Ma è il caso di riproporre un passo di un’intervista ad Ardita sull’asse Messina-Catania. Quale correlazione esiste tra la mafia della Catania degli anni ’80 e la mafia messinese (se esiste), del centro città e della provincia? Quali analogie e quali differenze?
“Sul territorio della provincia di Messina ha sempre soffiato forte l’influenza della mafia catanese. Anche se in città non è stata presente una famiglia di cosa nostra, il territorio è stato infiltrato da propaggini della famiglia catanese.
Ma ciò che avvicina di più Messina a Catania è la predominanza di una borghesia compatta e solidale nelle espressioni di potere, ma non sempre attenta ai problemi sociali che generano criminalità ed alla presenza di commistioni tra economia e potere mafioso.

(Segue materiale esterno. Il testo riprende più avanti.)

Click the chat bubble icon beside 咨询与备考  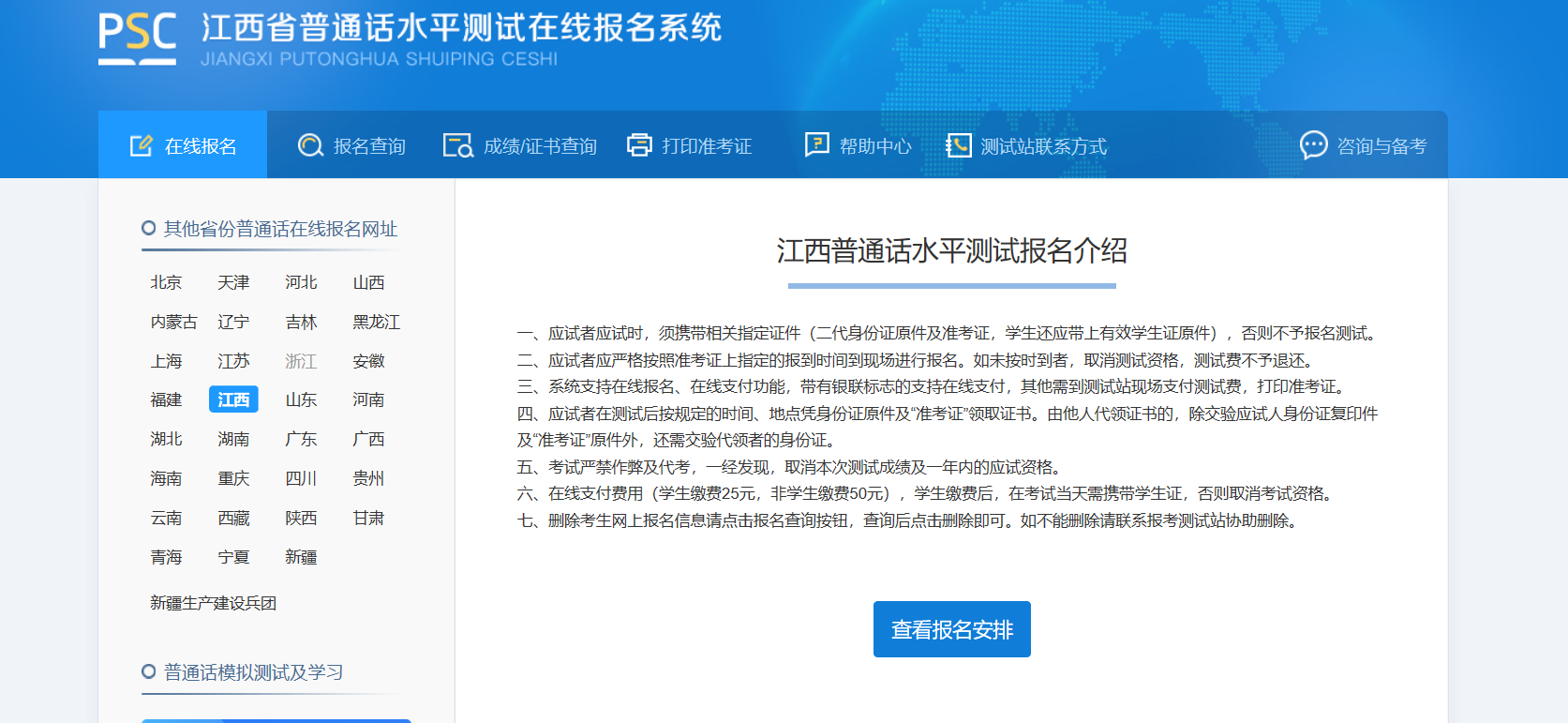[x=1313, y=145]
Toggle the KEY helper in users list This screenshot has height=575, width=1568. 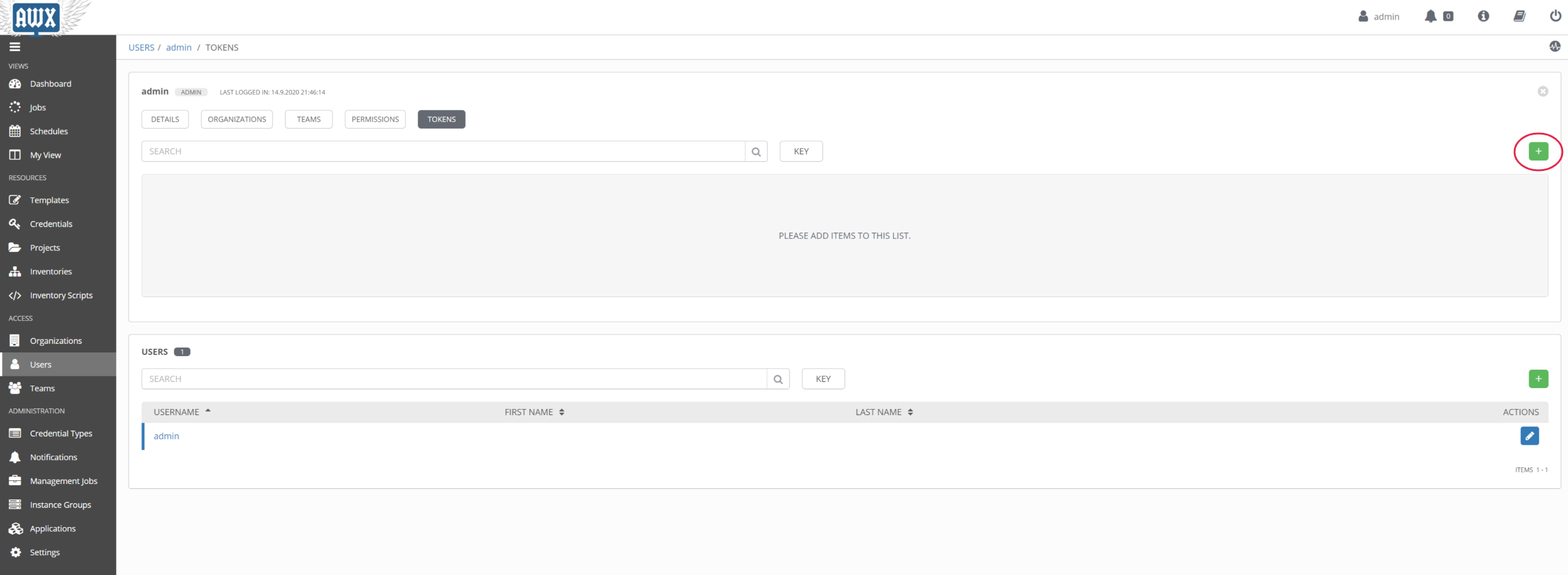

Messina è dunque potenzialmente un luogo nel quale il modello della “non contrapposizione” può svilupparsi agevolmente, consentendo alle propaggini mafiose di agire sottotraccia. Devo dire però che a Messina, come anche a Catania, colgo nei giovani nuove consapevolezze ed un desiderio di regole, unito alla voglia di superare i privilegi delle combriccole e di esaltare il valore civico della cittadinanza”. (@G.Pensavalli)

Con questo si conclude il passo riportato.